Hope everyone's weather is looking better this weekend. Just as our snow is finally beginning to melt after many days below freezing, we find out that we're in for another possible 3 to 4 inches tomorrow! But then it's back to some rain and temps in the 50s. Yay!



  1. Seeing that Singer Slant-o-matic brought back so many memories. It was the machine I learned to sew on when I was 11 and eventually became mine as the years progressed and my mom stopped sewing... probably because she couldn't get me off of it long enough to sew! I can't tell you how many items of clothing I made on that machine. And buttonholes??? It did the very best buttonholes, I've ever been able to make. So fun to see it again... thanks for sharing it.

    1. Oh wow, a fellow 503 afficionado! Weren't we lucky, learning on such an amazing machine? I haven't tried buttonholes on it. I'll have to do that. It's running just a little rough but still very fast. I guess eventually it will reach the end of its lifespan. I will sure miss it when it does!

  2. Hello Linda,
    Wonderful sewing machine. Very modern and streamlined. It looks as though it is about to take off. And a lovely big sewing room - I'd have it in chaos in no time.
    This week's picture tip - do a Google search for "Porthleven Storms 2014" You will be glad you aren't here now.

    1. Muv, funny you should say it looks as though it's about to take off---the model just before that one was called the (500) Rocketeer!

      The video... OH MY GOSH. Forgive me for saying I find this almost as romantic as it is frightening. Then again, I have always dreamed of living on cliffs over the ocean, and my favorite novels are Wuthering Heights and Jane Eyre (I know, no sea cliffs, just moors, but still...wild and free). While I don't envy you the wind and rain, I must admit that I have already watched the video twice for its sheer majesty.

  3. isn't that machine modern looking, Jetsons! I have one almost the same vintage, and sewed on it, including free motion for long enough the cursing caused DH to buy me another machine!! THAT machine is now almost obsolete crying big tears. Hope I don't have to go back to the singer!!
    Thank you so much for your lovely comments on my blog

    1. It is, very Jetsons, perfect description!
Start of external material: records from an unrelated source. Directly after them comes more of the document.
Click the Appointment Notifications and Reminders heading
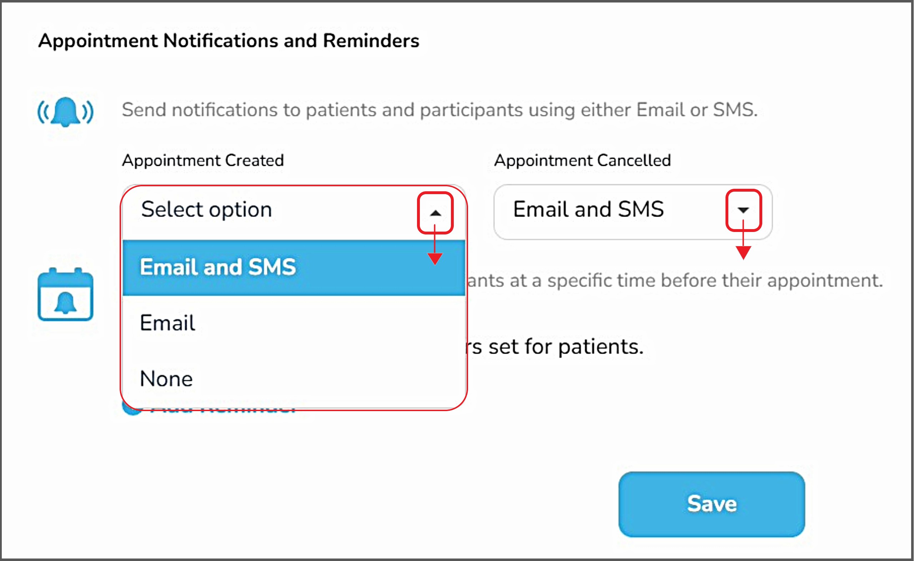This screenshot has width=914, height=561. pos(229,40)
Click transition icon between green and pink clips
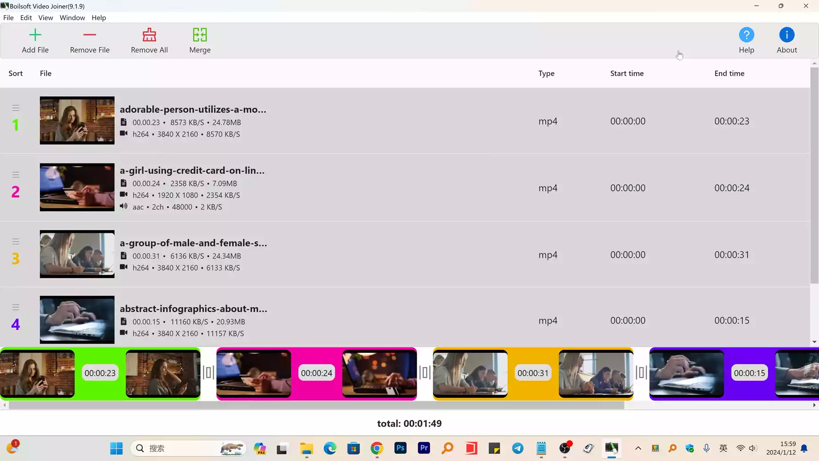The height and width of the screenshot is (461, 819). click(x=208, y=372)
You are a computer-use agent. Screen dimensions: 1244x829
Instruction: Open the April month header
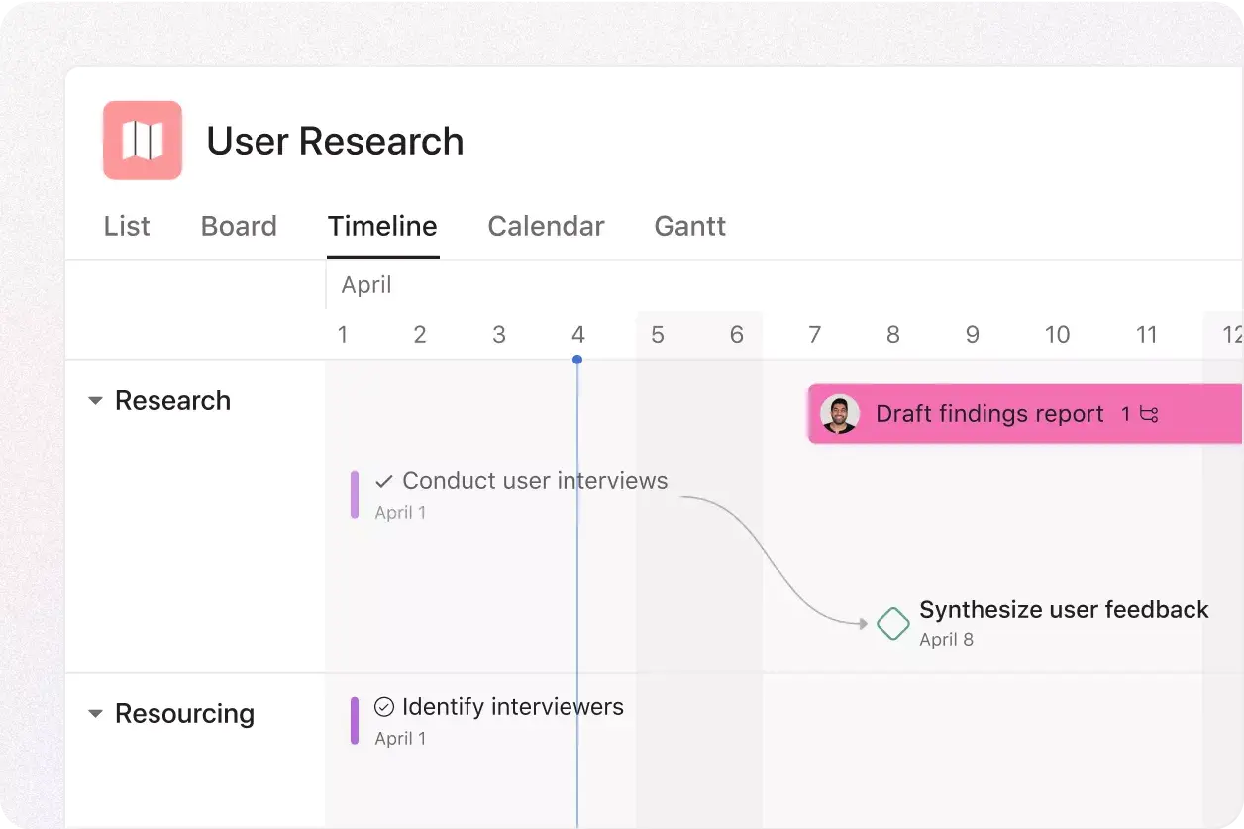click(366, 284)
I was just telling Muv, the model before this one was the 500 Rocketeer--and it looked almost identical to this one. Oh, I feel for you regarding the old machines, because this one's days are numbered, too. I can tell from the occasional slow-down it does right in the middle of a seam, and a sort of loose-ball-bearing-rattle sound it makes while it's sewing recently. I was also very sad to let go of my awsome Husqvarna Viking Optima 630 (closed, self-lubricating system and 22 years with not a single repair or service check!!!). I'm not sure they make them like these anymore!

  4. Linda your Singer is a Sweetie -- and born just a year after me -- So I need to be on the lookout for one born in 1961. Glad you have that oldie but goodie backup machine. Also your landscape quilt is amazing -- you are so very talented. Lastly -- congrats to your Son!! You both must be so excited! Karen

    1. Karen, thank you so much, and my son thanks you too. We still can't quite believe it!